The heartbeat response tells the worker whether to continue (IN_PROGRESS) or abort (ALREADY_CLAIMED — another worker claimed the task, e.g., after a timeout).
Task Completion
When execution finishes, the worker calls CompleteTask on the OrchestratorService with one of:
| Result | When |
|---|---|
ComponentExecuteResponse | Component succeeded — contains output data |
TaskError | Component failed — contains a TaskErrorCode and message |
ListComponentsResult | Response to a list-components task — contains available components |
The worker uses the orchestrator_service_url from the task's TaskContext to reach the correct orchestrator instance (important in multi-orchestrator deployments).
Component Execution
An execute task carries a ComponentExecuteRequest with:
| Field | Description |
|---|---|
component | Component path to invoke (e.g., /python/data_processor or /builtin/eval) |
input | Structured input data (google.protobuf.Value) |
attempt | 1-based attempt counter (see Retries below) |
observability | Trace/span IDs for distributed tracing |
Component Discovery
A list_components task asks the worker to enumerate all components it provides.
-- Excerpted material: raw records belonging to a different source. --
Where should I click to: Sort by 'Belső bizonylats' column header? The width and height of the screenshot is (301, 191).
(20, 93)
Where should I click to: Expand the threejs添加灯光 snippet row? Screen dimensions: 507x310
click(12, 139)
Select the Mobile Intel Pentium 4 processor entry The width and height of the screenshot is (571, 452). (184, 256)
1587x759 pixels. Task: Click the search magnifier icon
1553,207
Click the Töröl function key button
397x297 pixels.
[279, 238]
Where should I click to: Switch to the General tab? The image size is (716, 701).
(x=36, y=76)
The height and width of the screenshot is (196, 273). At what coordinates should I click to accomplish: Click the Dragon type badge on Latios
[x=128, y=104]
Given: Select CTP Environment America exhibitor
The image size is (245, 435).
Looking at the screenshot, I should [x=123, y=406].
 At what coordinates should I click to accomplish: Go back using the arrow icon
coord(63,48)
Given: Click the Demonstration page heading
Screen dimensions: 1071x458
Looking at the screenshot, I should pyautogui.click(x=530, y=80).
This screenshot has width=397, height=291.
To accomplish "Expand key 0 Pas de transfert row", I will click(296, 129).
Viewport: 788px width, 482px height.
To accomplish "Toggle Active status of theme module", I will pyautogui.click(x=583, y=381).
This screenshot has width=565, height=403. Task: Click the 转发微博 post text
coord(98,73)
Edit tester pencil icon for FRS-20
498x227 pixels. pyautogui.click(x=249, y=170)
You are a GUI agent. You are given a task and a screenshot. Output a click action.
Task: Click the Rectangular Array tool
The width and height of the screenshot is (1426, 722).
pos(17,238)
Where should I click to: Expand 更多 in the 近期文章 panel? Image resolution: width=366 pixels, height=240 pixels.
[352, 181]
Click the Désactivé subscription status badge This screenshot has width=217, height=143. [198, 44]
The worker responds with a ListComponentsResult containing each component's name and description. The orchestrator uses this during validation and for the public ComponentsService.ListRegisteredComponents API.
Retries
The attempt field is a monotonically increasing counter shared across all retry reasons:
| Reason | Trigger | Budget | Configured Via |
|---|---|---|---|
| Transport error | Worker crash, disconnect, heartbeat timeout | transportMaxRetries (default: 3) | Orchestrator retry config |
| Component error | Component returned a retriable error | maxRetries (default: 3) | Step-level onError |
| Recovery | Orchestrator crashed; task started but no completion journaled | Unlimited | N/A |
Transport and component retries have separate budgets — exhausting one does not consume the other. See Error Handling for which error codes are retriable.
Bidirectional Callbacks
During execution, workers can call back to the orchestrator via OrchestratorService RPCs:
| RPC | Purpose |
|---|---|
SubmitRun | Submit a sub-workflow for execution (optionally wait for completion) |
GetRun | Query run status and results |
These enable patterns like sub-workflow orchestration and batch processing from within a component:
Workers use the orchestrator_service_url from TaskContext for all callbacks. If the orchestrator returns NOT_FOUND (run migrated) or UNAVAILABLE, the worker can call GetOrchestratorForRun on any orchestrator to discover the current owner. The Python SDK handles this automatically via its OrchestratorTracker.
Observability
Each task carries an ObservabilityContext with OpenTelemetry trace/span IDs and workflow identifiers:
| Field | Description |
|---|---|
trace_id | OpenTelemetry trace ID (128-bit hex) |
span_id | OpenTelemetry span ID (64-bit hex) — use as parent span |
run_id | Workflow run UUID |
flow_id | Flow definition blob ID |
step_id | Step identifier within the flow |
Workers should extract the parent context and create child spans for component execution. The Python SDK does this automatically when STEPFLOW_OTLP_ENDPOINT is configured.